PROBLEM DETAILS –
Beneath this line are the data; copy exactly the part of them that opens with the line containing "This screenshot has width=869, height=1019." and closes with the line containing "Toggle the Enabled policy switch", and only that part.

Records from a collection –
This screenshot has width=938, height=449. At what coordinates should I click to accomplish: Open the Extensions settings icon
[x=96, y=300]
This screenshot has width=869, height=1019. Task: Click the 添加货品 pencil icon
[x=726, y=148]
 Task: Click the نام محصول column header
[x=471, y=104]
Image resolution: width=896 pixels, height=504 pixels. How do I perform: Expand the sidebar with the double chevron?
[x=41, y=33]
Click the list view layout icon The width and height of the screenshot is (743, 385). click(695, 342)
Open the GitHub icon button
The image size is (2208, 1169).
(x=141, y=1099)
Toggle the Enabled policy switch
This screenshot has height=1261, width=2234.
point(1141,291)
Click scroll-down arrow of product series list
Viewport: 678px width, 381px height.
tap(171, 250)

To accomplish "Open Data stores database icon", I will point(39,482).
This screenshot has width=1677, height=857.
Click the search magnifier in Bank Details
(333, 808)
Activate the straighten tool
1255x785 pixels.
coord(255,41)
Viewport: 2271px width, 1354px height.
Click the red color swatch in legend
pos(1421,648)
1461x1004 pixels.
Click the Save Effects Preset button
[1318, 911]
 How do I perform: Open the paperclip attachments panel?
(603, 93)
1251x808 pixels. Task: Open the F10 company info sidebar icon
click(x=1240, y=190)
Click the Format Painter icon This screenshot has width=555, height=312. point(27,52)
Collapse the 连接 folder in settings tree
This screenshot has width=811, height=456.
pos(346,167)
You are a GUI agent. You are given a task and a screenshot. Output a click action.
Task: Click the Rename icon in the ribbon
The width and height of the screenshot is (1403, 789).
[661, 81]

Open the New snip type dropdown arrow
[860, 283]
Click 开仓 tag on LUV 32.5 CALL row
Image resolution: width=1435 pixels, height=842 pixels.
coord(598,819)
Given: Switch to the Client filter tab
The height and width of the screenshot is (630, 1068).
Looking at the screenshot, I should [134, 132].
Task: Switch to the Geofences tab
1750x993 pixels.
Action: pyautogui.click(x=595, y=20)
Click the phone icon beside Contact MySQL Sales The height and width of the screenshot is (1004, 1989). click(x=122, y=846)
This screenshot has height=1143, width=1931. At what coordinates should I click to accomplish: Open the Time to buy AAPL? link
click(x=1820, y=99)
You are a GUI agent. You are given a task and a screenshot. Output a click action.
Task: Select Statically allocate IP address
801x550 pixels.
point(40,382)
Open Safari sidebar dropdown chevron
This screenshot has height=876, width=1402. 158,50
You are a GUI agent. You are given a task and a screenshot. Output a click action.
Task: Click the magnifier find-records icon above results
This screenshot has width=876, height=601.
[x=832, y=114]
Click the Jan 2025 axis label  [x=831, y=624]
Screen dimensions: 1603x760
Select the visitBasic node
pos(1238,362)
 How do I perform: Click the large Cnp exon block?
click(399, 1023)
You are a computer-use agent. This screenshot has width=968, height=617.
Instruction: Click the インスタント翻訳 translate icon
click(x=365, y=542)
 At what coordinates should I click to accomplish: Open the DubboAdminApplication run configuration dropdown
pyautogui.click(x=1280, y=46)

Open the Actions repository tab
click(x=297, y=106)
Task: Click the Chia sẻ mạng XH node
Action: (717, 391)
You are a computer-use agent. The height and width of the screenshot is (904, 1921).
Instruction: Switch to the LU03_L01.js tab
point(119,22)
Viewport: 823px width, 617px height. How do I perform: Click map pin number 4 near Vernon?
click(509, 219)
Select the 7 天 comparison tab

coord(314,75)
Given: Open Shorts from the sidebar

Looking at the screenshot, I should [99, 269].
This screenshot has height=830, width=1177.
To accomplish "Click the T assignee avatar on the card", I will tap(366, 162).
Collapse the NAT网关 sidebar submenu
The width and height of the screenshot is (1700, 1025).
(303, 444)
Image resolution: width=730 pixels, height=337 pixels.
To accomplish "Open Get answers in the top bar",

RESULT OF THIS TASK –
This screenshot has width=869, height=1019. Task: Click the 添加货品 pencil icon
[x=726, y=148]
 Task: Click the نام محصول column header
[x=471, y=104]
Image resolution: width=896 pixels, height=504 pixels. How do I perform: Expand the sidebar with the double chevron?
[x=41, y=33]
Click the list view layout icon The width and height of the screenshot is (743, 385). click(695, 342)
Open the GitHub icon button
The image size is (2208, 1169).
(x=141, y=1099)
Toggle the Enabled policy switch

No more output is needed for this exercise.